In fact, there's a silver lining to the credit crunch. The government is allowing all undergraduates to borrow more money from one of the best federal loan programs, and it has cut the rate on some loans to low-income students. What's more, the turmoil has attracted upstart companies that are helping students make alternative arrangements, such as borrowing from rich relatives. So by shopping around, you should be able to find lenders that offer at least a small discount on modest-size loans.
"Even if you only save 1 percent, on a $5,500 loan, that saves you $55," notes Tim Ranzetta, founder of Student Lending Analytics, a Silicon Valley start-up that searches out the cheapest student loans for colleges.
The first step is the FAFSA form. It's complicated, but it's worth the hassle since it qualifies all students for a Stafford loan. Those with low incomes may also get better deals and, best of all, some free money for college.
This fall, Staffords will charge a maximum rate of 6.8 percent, plus 2 percent in upfront fees (true maximum APR: 7.4 percent). Thanks to emergency legislation passed in the spring, entering freshmen will be able to borrow up to $5,500, sophomores $6,500, and upperclassmen $7,500 through the Stafford program.
Shop locally. The credit crunch and last year's scandals over kickbacks to financial aid offices have sparked a move by some colleges to require all students to take their Stafford loans directly from the federal government, which offers few discounts. But most schools still allow students to shop. Some of the cheapest loans are offered by state-run agencies and nonprofits; the Rhode Island Student Loan Authority, for example, will waive all Stafford fees and knock half a percentage point off loans paid automatically. Most agencies offer deals only to local students; you can check availability at EFC.org. Another search tool, developed by SimpleTuition in partnership with U.S. News, lists some of the cheapest state and national loans. And many school financial aid offices maintain a list of agencies eager to lend to students.
Low-income students can often get better deals. They can qualify for "subsidized" Staffords, which charge no interest while a student is in school and 6 percent after that. Many schools also offer Perkins loans, which charge just 5 percent. Experts recommend that most students stick to the federal programs. They are cheap and can be at least partially forgiven for students who go into low-paying public service jobs. In addition, the limits prevent students from graduating with a crushing debt load.
Students who need to borrow more have little choice these days but to turn to relatives or friends, since almost all other lenders require a good credit history. Parents who don't have bad credit can borrow the student's full cost of attendance (less financial aid) through the federal PLUS program, which charges a maximum of 8.5 percent a year, plus 4 points (true maximum APR: 9.4 percent). If a parent is rejected for a PLUS loan because of credit problems, a student can borrow as much as $5,000 a year more through the Stafford program.

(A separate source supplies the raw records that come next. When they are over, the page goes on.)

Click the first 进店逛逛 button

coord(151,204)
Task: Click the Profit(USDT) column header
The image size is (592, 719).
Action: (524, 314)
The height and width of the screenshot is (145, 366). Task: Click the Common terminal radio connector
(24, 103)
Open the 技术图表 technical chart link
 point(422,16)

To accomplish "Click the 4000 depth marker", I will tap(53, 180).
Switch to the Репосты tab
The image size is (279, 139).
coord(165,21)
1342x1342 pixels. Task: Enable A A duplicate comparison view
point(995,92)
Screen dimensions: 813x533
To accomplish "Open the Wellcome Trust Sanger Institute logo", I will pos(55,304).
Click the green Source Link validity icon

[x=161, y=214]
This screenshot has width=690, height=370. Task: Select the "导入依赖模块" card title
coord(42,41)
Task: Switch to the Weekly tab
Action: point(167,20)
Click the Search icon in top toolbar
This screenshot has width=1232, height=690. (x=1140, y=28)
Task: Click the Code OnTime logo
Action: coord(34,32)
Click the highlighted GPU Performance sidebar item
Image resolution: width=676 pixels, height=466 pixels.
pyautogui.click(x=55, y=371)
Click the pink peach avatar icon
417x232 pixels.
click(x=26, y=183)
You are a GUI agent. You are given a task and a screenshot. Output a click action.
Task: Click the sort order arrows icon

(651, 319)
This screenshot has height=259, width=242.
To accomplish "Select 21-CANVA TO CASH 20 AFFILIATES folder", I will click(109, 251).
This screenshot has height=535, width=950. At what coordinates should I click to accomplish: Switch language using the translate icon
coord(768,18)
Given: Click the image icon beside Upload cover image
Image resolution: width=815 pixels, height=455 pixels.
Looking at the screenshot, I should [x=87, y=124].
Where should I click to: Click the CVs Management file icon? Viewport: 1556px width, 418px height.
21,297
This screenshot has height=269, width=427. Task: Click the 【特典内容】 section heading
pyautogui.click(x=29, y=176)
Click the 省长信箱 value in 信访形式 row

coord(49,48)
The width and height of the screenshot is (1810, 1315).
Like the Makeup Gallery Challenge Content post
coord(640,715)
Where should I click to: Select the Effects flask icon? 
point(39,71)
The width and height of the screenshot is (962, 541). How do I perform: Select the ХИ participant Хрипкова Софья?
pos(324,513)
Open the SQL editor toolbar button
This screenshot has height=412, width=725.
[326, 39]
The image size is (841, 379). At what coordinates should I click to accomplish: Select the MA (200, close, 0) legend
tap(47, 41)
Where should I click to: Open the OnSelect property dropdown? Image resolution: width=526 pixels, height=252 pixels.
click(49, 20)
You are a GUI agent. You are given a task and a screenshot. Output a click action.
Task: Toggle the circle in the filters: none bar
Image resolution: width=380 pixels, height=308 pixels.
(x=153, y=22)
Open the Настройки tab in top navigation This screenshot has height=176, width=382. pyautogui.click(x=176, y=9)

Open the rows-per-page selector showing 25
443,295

The end of the housing boom has made home equity lines of credit harder to get this year, but parents can cosign private loans ("signature" or "alternative" loans) for students. These are simple business transactions, and they can be risky. For borrowers with top credit scores, for example, Discover is offering rates pegged to prime, which was about 4 percent this summer. But it can charge twice that rate to those with less-than-perfect credit. In addition, cosigners are responsible for the debt if the student ever defaults.
One possibility is a range of intriguing alternatives from firms such as Virgin Money and Fynanz. Students who find someone willing to lend them money can pay as little as $199 to have Virgin Money do all the paperwork, turning an informal agreement into a real loan that will be treated just like a bank's (though typically at a lower interest rate). Fynanz tries to line up investors willing to lend (but who typically demand a cosigner) to students they don't know. The companies are so new they don't have much of a track record with education loans yet. But the first loans ever made were, of course, from one individual to another. As the Internet links students who need cash with investors, the future of lending may start to resemble the distant past.